According to Eurostat, by 2019, Russia exported two-thirds (27 percent) of the oil sent to the EU. Other sources were Iraq at 9 percent, Nigeria and Saudi Arabia at 8 percent, and Kazakhstan and Norway at 7 percent. Also, a report detailed that nearly three-quarters of the EU’s natural gas is supplied by Russia at 41 percent, Norway at 16 percent, Alergia at 8 percent, and Qatar at 5 percent.

Lastly, three-quarters of coal comes from Russia at 47 percent, the U.S. at 18 percent, and Australia at 14 percent. In 2019, the EU’s dependency rate from external energy supplies was 61 percent, which is slightly behind Malta and Luxembourg whose rate is over 90 percent. The search for alternatives to Russian oil has been tricky with the U.S. eyeing places like Iran and Venezuela.

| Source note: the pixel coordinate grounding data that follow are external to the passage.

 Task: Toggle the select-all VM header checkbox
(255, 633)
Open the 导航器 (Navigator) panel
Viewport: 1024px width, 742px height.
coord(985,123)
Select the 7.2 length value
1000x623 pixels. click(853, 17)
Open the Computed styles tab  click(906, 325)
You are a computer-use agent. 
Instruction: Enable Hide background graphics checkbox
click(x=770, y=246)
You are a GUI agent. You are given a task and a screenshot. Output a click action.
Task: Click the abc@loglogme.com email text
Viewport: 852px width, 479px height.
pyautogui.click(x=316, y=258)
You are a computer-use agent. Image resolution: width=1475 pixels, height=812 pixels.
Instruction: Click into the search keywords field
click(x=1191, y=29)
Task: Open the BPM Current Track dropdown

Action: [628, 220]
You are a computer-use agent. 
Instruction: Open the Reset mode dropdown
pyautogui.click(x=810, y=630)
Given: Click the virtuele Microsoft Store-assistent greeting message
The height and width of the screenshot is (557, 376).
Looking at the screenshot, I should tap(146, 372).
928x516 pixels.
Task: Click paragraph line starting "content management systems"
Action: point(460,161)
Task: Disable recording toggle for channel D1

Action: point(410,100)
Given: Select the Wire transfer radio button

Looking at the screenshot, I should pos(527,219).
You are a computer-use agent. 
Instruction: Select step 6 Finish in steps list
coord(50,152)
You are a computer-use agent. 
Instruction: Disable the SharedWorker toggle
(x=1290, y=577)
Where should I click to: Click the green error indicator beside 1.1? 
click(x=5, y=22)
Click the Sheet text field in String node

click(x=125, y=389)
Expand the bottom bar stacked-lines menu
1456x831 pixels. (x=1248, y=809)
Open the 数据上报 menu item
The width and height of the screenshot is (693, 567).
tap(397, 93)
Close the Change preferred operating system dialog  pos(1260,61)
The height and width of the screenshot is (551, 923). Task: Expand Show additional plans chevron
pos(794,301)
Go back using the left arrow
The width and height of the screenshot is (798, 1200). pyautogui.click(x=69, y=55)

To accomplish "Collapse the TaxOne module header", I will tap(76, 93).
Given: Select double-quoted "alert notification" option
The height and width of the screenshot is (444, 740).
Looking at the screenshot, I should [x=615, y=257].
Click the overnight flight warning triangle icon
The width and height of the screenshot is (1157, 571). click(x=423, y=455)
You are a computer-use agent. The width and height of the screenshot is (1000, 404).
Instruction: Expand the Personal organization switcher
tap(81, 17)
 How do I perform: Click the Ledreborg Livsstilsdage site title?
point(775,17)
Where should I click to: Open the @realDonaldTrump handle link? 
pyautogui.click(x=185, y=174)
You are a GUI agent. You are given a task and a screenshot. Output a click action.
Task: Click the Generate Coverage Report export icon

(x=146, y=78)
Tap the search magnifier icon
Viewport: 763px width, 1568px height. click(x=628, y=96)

National sector leader of energy and natural resources for KPMG, Regina Mayor, stated that getting in touch with other sources is more complicated than just identifying other pipelines. She said in an interview with CNBC, “There are other sources of oil supply. It’s just really questionable about how quickly they can come online, the logistics of getting them to where they’re actually needed.” We'll have to wait and see whether or not these efforts to find sufficient replacements for Russian oil are successful.